> **Work to complete**
Filter the records for "minimize" and keep each line that has it.

[Given entries — start]

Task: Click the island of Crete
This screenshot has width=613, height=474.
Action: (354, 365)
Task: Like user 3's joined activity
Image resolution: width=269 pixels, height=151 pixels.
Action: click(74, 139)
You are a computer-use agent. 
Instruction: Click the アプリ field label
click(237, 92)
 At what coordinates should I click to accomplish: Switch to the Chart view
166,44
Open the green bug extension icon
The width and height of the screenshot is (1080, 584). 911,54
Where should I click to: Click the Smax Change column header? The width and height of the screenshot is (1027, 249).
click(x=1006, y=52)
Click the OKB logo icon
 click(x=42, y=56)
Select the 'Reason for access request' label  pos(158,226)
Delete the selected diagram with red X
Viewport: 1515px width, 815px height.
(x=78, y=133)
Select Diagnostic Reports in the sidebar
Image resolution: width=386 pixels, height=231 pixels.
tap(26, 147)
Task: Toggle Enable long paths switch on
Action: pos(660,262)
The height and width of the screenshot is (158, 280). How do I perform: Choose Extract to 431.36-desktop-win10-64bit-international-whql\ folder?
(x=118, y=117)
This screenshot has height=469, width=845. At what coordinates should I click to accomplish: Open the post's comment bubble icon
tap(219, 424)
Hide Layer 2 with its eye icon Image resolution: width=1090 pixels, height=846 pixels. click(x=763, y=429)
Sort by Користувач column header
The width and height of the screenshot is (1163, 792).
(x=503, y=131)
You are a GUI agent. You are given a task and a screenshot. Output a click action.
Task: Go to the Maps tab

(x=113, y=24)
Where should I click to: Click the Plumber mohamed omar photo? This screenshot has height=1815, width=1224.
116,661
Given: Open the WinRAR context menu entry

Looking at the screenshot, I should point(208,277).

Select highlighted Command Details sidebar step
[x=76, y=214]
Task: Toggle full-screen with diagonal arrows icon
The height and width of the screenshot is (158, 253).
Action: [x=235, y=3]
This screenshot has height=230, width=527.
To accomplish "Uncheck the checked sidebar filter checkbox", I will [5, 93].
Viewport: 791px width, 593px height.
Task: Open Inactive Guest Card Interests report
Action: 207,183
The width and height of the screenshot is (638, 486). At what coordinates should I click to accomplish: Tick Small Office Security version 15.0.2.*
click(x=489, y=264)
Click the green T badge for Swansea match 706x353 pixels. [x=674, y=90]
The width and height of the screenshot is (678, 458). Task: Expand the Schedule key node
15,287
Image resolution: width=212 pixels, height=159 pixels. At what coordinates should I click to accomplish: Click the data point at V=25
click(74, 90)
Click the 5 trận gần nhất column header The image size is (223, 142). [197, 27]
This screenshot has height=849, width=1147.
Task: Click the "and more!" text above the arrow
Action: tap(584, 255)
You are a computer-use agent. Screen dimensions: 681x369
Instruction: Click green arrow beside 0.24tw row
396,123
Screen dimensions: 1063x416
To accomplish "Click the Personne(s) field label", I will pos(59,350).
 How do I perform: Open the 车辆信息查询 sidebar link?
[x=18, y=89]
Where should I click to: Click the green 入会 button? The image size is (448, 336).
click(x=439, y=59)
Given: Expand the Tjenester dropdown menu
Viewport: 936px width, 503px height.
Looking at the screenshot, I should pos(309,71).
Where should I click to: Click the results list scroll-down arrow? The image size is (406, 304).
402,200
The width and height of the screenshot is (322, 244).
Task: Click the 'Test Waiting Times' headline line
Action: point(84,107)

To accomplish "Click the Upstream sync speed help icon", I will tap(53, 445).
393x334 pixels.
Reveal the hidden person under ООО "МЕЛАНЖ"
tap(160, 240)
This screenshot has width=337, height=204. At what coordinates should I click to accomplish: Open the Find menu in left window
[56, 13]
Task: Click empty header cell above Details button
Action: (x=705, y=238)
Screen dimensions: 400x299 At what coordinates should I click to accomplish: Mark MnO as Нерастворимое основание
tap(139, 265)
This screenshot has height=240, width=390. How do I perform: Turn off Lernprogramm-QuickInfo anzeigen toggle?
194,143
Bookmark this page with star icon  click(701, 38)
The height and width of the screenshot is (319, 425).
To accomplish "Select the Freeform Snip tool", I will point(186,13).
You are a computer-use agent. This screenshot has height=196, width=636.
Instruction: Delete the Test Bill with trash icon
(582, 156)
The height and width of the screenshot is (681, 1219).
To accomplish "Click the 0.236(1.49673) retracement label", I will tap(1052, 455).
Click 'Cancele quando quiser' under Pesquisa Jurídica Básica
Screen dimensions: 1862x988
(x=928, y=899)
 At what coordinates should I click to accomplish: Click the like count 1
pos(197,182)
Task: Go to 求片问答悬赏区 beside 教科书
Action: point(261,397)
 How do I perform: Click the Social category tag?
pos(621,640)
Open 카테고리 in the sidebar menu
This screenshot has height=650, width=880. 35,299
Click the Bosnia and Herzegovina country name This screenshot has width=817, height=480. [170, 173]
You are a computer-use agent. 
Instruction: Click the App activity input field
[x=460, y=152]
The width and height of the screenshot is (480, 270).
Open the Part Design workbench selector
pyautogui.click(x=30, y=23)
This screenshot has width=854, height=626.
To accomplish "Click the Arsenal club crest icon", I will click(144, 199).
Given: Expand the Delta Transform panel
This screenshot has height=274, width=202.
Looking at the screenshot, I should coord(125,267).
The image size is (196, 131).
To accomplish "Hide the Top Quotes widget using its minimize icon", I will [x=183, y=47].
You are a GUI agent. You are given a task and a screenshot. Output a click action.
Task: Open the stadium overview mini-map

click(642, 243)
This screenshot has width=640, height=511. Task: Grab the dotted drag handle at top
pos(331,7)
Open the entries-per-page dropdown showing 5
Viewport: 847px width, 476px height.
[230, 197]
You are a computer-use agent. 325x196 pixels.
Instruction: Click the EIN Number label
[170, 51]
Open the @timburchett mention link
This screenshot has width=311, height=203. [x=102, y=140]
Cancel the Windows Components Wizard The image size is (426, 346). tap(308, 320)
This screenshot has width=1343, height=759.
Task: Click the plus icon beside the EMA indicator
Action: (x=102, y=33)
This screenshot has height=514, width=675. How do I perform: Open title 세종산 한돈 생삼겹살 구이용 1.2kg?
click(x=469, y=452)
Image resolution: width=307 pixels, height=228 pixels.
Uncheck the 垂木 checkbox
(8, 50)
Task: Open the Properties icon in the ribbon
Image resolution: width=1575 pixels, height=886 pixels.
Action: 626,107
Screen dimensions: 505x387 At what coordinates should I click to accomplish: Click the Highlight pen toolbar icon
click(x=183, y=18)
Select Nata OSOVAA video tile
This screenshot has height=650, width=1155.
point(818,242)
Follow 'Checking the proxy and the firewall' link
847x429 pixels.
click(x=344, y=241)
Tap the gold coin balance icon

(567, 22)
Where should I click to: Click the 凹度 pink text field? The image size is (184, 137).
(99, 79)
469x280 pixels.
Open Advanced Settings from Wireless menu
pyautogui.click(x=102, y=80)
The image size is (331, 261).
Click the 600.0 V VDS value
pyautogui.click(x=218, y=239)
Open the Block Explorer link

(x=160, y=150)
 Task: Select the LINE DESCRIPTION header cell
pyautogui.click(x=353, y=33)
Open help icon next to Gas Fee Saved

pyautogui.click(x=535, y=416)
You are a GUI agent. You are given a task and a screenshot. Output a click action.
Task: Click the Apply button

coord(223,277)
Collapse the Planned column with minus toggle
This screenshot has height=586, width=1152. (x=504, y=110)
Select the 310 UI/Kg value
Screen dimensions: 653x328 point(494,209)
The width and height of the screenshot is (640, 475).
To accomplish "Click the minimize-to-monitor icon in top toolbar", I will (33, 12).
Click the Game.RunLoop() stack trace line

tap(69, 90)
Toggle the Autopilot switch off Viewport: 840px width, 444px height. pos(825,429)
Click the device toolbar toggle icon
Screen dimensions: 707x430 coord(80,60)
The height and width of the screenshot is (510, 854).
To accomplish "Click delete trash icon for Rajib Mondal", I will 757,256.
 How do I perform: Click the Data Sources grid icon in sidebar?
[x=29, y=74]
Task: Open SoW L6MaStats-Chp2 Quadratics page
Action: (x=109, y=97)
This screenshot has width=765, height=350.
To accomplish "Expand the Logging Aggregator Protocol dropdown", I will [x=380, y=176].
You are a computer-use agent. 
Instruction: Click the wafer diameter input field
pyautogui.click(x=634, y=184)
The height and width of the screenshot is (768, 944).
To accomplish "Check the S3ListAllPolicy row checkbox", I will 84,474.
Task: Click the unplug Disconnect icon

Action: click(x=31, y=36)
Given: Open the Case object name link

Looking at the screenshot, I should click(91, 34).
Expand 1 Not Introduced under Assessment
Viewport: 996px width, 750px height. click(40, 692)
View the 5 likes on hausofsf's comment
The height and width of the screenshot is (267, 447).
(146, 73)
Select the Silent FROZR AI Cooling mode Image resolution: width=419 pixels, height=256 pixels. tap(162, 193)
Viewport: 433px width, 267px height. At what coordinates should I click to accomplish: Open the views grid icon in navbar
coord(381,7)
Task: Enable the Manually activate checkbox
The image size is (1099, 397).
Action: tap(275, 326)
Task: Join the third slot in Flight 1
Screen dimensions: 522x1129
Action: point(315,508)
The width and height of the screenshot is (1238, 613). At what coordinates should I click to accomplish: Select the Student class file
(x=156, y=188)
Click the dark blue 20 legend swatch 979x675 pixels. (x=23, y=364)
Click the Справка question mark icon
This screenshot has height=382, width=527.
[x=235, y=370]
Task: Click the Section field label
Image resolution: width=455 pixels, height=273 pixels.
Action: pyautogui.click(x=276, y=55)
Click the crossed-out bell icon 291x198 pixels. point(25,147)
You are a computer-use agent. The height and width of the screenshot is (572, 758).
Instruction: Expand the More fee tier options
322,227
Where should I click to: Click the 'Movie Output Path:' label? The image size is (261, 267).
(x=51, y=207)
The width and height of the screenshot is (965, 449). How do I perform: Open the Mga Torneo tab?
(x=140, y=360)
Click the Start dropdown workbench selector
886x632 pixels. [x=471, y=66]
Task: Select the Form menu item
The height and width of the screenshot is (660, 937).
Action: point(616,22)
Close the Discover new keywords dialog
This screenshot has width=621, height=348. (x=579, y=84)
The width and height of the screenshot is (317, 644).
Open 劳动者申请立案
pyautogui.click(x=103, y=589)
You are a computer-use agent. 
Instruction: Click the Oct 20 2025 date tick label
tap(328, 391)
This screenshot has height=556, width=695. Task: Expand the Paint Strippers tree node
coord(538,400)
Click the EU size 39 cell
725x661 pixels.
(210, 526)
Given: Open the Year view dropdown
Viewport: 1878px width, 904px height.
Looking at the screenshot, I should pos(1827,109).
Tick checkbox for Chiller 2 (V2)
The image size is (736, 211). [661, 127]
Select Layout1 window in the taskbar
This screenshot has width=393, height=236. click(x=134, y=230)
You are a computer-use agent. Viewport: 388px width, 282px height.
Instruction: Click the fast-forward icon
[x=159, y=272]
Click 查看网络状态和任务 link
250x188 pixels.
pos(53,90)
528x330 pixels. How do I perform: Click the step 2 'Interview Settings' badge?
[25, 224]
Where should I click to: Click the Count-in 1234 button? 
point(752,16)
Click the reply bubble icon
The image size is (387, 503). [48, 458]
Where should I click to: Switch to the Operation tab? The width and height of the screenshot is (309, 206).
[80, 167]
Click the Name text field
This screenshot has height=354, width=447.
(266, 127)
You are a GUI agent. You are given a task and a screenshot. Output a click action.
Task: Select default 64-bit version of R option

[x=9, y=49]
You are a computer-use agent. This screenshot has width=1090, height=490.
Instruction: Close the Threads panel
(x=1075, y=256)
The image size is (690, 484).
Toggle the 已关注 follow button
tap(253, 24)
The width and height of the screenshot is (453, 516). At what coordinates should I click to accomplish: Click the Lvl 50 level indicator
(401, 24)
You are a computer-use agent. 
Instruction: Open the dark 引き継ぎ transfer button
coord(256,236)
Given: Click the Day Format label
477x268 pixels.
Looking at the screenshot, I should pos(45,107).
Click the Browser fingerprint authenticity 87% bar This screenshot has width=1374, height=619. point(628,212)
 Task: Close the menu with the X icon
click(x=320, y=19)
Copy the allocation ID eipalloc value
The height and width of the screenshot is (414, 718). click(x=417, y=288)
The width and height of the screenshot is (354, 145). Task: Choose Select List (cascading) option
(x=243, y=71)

[Given entries — finish]

> **Output for this exercise**
To accomplish "Hide the Top Quotes widget using its minimize icon", I will [x=183, y=47].
To accomplish "Click the minimize-to-monitor icon in top toolbar", I will (33, 12).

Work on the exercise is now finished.